Let me quickly record some questions on 'oriented convex containers' of points sets. This post continues this arxiv article:
https://arxiv.org/abs/1802.10447. Note: oriented containers have a well direction of symmetry - examples are isosceles triangles, rectangles, ellipses etc. and the figures mentioned below.
1. to find the smallest SEMICIRCLE that contains a given set of points on the plane (for this question, we could think of an O(N^3) algorithm)
2. the smallest SECTOR of a circle that contains a set of points
3. the smallest SEGMENT OF A CIRCLE (region broken off a disk by a chord) containing a set of points.
4. the smallest ELLIPSE containing a set of points
(all questions except 1 have a least area and least perimeter versions - and perhaps least diameter of container).
Remarks:
1. I gathered from Prof. O'Rourke that the smallest containing ellipse (question 4 above) - indeed ellipsoid in higher dimensions - is a well studied problem.
2. I have seen an incremental approach to finding smallest enclosing circle that has linear complexity (in David Mount's lecture notes on computational geometry) - it appears to depend on the property: "If points of the set to be contained are considered in some random sequence, if the ith point is not within the smallest circle containing the first i-1 points, then, the best circle including the ith point too necessarily passes through the ith point" . This property is seen not to hold for rectangular containers but might hold for semicircle containers (as per some experiments we tried). So, there could be ways of improving substantially from the O(N^3) algo I could think of for smallest semicircle containing N points.
Update (14h May 2020): As in https://arxiv.org/abs/1802.10447, we can ask for both circular segment and sector containers: Are there convex regions such that its minimum perimeter circular segment container (sector container) with the minimum perimeter has a different orientation than its minimum area circular segment container (sector container)?

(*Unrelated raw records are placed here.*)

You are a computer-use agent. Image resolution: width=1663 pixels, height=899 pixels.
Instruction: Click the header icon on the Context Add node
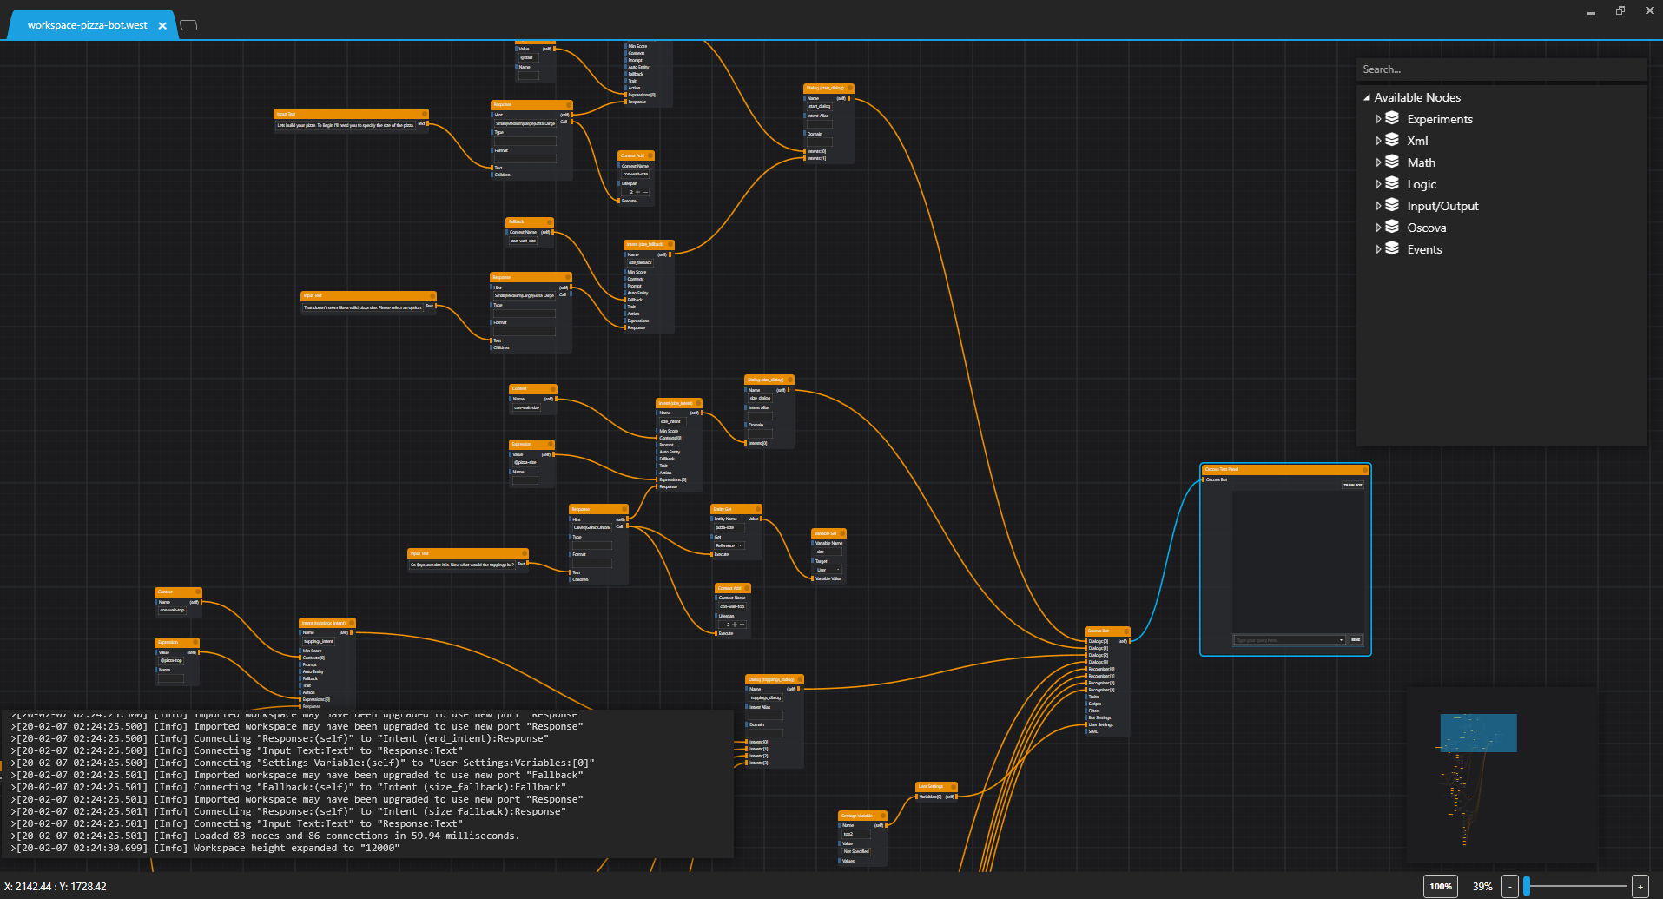coord(650,155)
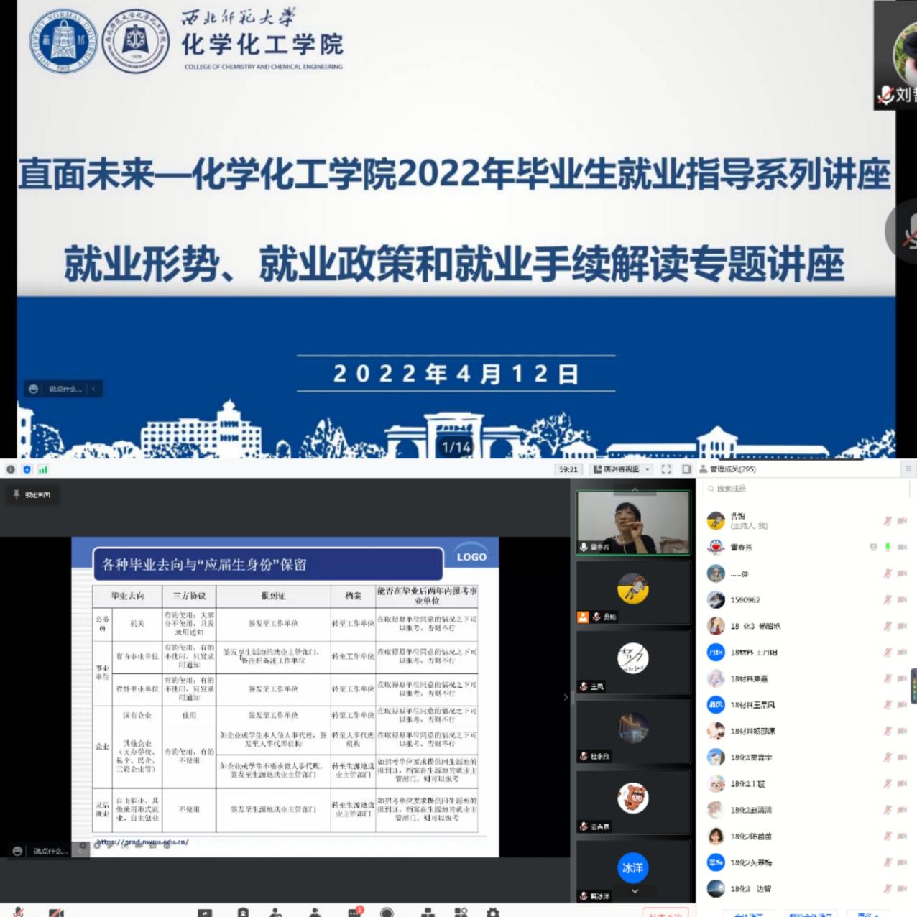The width and height of the screenshot is (917, 917).
Task: Enter fullscreen using the fullscreen icon
Action: [666, 469]
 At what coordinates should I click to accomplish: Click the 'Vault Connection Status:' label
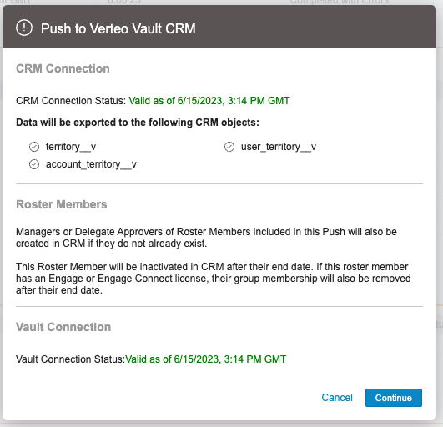click(x=70, y=359)
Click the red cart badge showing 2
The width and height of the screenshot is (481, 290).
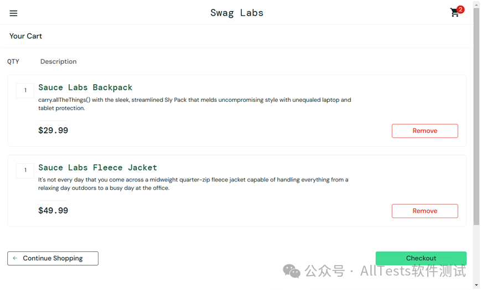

Indications: It appears that for any convex region, its two optimal circular segment containers always have the same or parallel axes of symmetry. Not sure about sector containers.

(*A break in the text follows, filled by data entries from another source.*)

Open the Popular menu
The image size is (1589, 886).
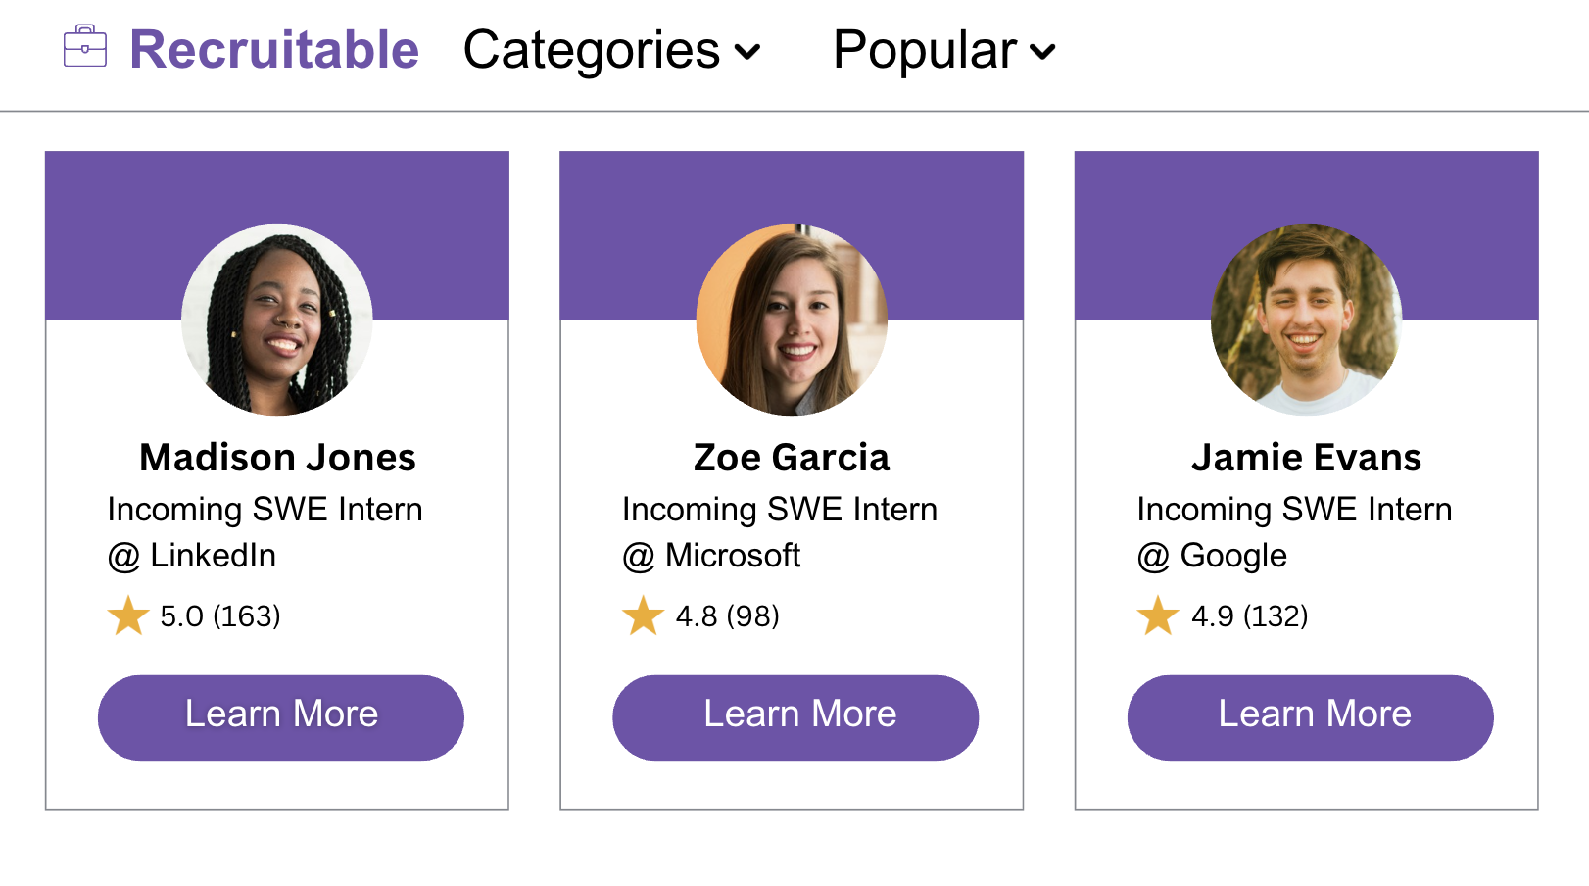point(925,50)
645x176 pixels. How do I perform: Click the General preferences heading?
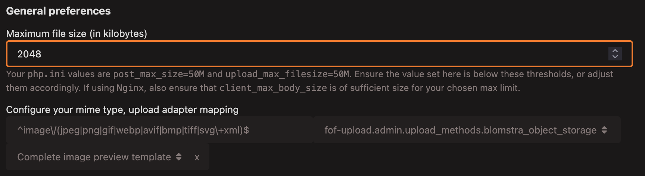point(58,11)
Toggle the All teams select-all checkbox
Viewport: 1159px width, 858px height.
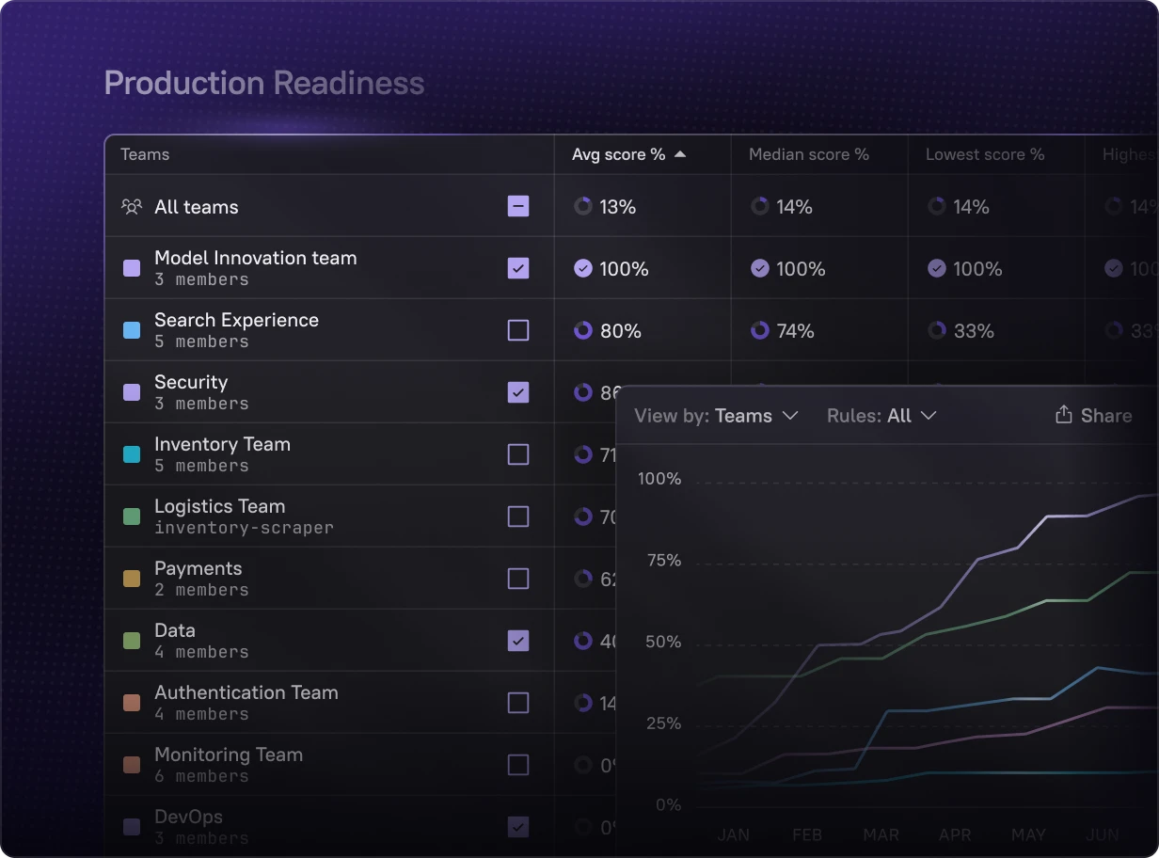tap(518, 207)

Update ( 23rd May, 2020): A short doc on whatever I could do has been posted at https://arxiv.org/abs/2005.10245 and a discussion page on these matters is at https://mathoverflow.net/questions/361590/on-some-optimal-containers-of-a-set-of-points-on-the-2d-plane
Update (6th July 2020): Finding the largest halfdisk/sector/segment contained within a given convex region C also seems unexplored. It is not hard to show that such a largest semidisk has both end points of its diameter on the boundary of C. Beyond that, one does not yet have an algorithm.